## Your goal:
Repeat the records. Match each character exactly.

[Opening The input section]

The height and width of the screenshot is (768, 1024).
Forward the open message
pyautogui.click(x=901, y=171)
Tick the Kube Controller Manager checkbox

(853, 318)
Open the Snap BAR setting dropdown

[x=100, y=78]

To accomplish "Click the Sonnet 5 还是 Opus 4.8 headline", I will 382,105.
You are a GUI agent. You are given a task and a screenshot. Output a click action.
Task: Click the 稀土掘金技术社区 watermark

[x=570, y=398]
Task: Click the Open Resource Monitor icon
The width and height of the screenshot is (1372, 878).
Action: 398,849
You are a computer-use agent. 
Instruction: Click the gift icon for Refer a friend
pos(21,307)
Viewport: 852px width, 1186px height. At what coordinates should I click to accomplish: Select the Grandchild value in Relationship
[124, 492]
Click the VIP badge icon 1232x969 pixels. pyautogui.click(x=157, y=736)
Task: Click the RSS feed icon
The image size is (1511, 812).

[Closing The input section]

## Written response:
The height and width of the screenshot is (768, 1024).
Forward the open message
pyautogui.click(x=901, y=171)
Tick the Kube Controller Manager checkbox

(853, 318)
Open the Snap BAR setting dropdown

[x=100, y=78]

To accomplish "Click the Sonnet 5 还是 Opus 4.8 headline", I will 382,105.
You are a GUI agent. You are given a task and a screenshot. Output a click action.
Task: Click the 稀土掘金技术社区 watermark

[x=570, y=398]
Task: Click the Open Resource Monitor icon
The width and height of the screenshot is (1372, 878).
Action: 398,849
You are a computer-use agent. 
Instruction: Click the gift icon for Refer a friend
pos(21,307)
Viewport: 852px width, 1186px height. At what coordinates should I click to accomplish: Select the Grandchild value in Relationship
[124, 492]
Click the VIP badge icon 1232x969 pixels. pyautogui.click(x=157, y=736)
Task: Click the RSS feed icon
The image size is (1511, 812).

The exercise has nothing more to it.